### YOUR OBJECTIVE:
Extend the forum thread below about the Allison 3060 fluid leak, picking up from its final line.

* Begin TEXT SECTION *

# Allison 3060 fluid leak



## AC7880 (Oct 11, 2008)

I have a Allison 3060 6 speed transmission on a 94 Bluebird BMC motorhome Spartan Chassis hooked to a Cummins 8.3 300 HP.

It is leaking (seeping) fluid from the dipstick, and the electrical harness cover at the front end (front of coach end) of the trans.  I understand there are O-rings on the dipstick into the trans, and under the electrical plug cover.

I am mechanically inclined.  Is this a owner do-able fix, or does it need a pro?  Will I need to drain the trans first (fluid above these items)?  Do I need to purchase o-rings from allison, or can I just pull them, then match them up for size at a auto parts house?

Thanks for any advice,
Dan


----------



## utmtman (Oct 11, 2008)

Re: Allison 3060 fluid leak

It is not hard to do.  Yes I would drain some of the tranny fluid or be ready to have it flowing when I pull the dipstick tube.  I dont know if you can find the o ring at a parts house but you could call first to find out.  You might find one at a truck parts house for big trucks for sure.    Good luck to ya.


----------



## dbarton291 (Oct 11, 2008)

RE: Allison 3060 fluid leak



> AC7880 - 10/11/2008  8:56 AM
> 
> I have a Allison 3060 6 speed transmission on a 94 Bluebird BMC motorhome Spartan Chassis hooked to a Cummins 8.3 300 HP.
> 
> ...

* End TEXT SECTION *
* Begin SOURCE DATA *

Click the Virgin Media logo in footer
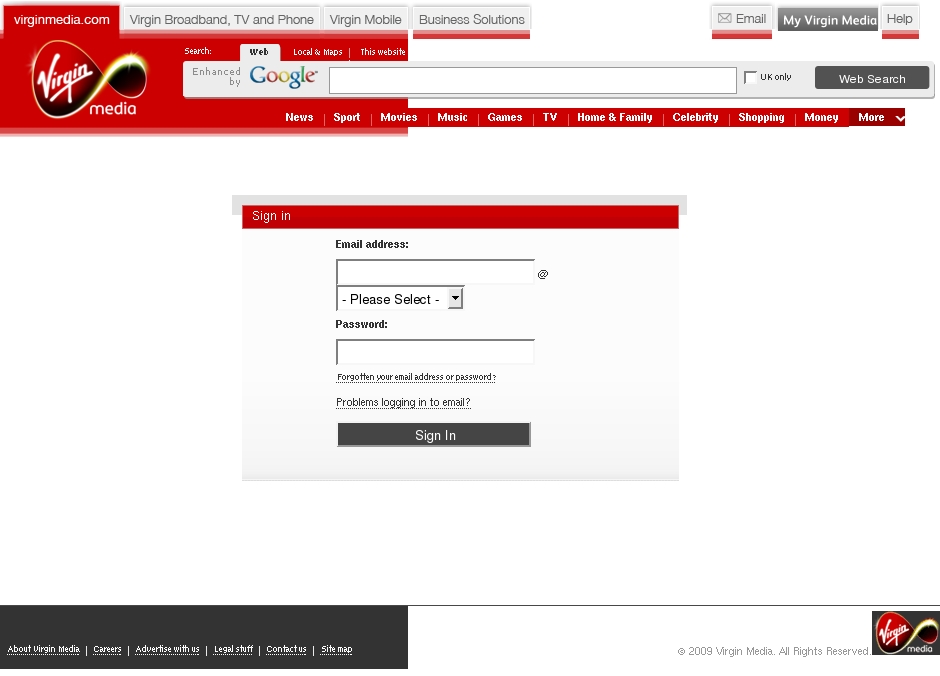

* End SOURCE DATA *

### TASK ANSWER:
The dipstick is easy.  The dipstick tube is retained to the main case by one self tapping screw.  The short Allison-supplied dipstick tube can just be pulled out once that screw is removed and the dipstick tube seal usually stays in the main case.  It's a seal, not a simple o-ring.  If the OEM has put their own dipstick in, their may be more fasteners to the power package that have to be removed before the dipstick tube can be taken out to replace the seal.

For the second leak, I'm not sure what you mean by an electrical plug cover.  If you're referring to the main transmission harness connector where the chassis wiring harness goes into the transmission, replacing that connector O-ring involves dropping the control module.  That's not something most owners tackle.


----------



## AC7880 (Oct 11, 2008)

Re: Allison 3060 fluid leak

Thanks for the info,
Dan


----------



## PLYMOUTH1962 (Oct 31, 2008)

RE: Allison 3060 fluid leak

DAN I HAVE THE SAME LEAK AT THE HARNESS.DID YOU GET YOURS FIXED? IF SO HOW HARD WAS IT?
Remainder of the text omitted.